Directions for this task =>
Render the records below as a Markdown table with the columns Row and Entry, starting at the line containing "Where should I click to: Click the overflow" and running through the last line of the records, both ends included. Number each line in Row, put the line itself in Entry, and leave out blank lines.
::: Data to use :::
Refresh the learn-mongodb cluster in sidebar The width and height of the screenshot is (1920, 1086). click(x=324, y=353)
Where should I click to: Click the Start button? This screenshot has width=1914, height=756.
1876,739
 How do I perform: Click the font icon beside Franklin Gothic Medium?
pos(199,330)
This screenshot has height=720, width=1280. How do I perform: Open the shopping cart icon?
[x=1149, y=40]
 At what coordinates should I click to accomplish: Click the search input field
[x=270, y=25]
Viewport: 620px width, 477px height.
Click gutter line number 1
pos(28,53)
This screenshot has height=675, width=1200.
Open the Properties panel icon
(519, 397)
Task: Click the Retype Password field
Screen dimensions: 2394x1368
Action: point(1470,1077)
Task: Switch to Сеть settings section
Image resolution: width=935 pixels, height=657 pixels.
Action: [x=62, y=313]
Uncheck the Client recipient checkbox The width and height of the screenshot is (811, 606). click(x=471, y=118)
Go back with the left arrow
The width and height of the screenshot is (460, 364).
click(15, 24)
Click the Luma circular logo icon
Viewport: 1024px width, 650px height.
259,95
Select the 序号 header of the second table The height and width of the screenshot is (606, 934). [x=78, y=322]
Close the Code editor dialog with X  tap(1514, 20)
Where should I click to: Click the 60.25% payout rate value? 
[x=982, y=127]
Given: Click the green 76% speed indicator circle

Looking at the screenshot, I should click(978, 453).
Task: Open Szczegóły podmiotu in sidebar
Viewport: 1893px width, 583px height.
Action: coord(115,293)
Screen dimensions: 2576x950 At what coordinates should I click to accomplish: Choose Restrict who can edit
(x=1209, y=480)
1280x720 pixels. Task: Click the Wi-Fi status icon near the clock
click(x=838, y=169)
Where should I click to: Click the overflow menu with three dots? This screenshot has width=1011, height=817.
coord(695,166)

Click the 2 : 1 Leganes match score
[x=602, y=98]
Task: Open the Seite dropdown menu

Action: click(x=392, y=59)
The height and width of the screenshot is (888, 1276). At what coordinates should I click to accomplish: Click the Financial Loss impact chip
:::
Reply =>
| Row | Entry |
|---|---|
| 1 | Where should I click to: Click the overflow menu with three dots? This screenshot has width=1011, height=817. |
| 2 | coord(695,166) |
| 3 | Click the 2 : 1 Leganes match score |
| 4 | [x=602, y=98] |
| 5 | Task: Open the Seite dropdown menu |
| 6 | Action: click(x=392, y=59) |
| 7 | The height and width of the screenshot is (888, 1276). At what coordinates should I click to accomplish: Click the Financial Loss impact chip |